I fail to understand how the child’s autism contributes to the mother being given a lower sentence. Of course, having your child diagnosed as autistic is a stressor, but everyone experiences stress at some point. Unless the stressor exacerbated the mother’s mental illness to such an extent that she had diminished capacity for responsibility, there is no reason to consider this factor in a diminished sentence. To me, it almost sounds like: “If Ms. Peng just doesn’t get another defective child, she won’t do it again.” I am even afraid that the mother’s bipolar disorder was insignificant in the crime, but just used to give her case more of the pity factor.

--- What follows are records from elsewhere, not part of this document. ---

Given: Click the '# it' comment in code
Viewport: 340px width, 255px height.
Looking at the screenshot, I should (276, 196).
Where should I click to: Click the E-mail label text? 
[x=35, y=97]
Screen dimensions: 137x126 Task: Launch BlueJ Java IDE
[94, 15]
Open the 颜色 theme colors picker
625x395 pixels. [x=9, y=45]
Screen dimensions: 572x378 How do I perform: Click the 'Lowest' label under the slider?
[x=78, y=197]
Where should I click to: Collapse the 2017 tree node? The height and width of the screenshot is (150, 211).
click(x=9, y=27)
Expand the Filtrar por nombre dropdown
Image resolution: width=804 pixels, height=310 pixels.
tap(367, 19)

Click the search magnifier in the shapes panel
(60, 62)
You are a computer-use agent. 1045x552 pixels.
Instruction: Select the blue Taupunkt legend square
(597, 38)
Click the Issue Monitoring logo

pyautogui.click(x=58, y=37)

Everyone can see how parenting a disabled child – oh wait, being alone with a disabled child for three hours – would turn a crazy woman into a murderer. Even I find myself being compelled to have sympathy for Ms. Peng, and this is as I try to write a balanced, anti-ableist post on the case. Isn’t it wonderful the way the media reinforces stereotypes of mental illness and the burden of caring for disabled people?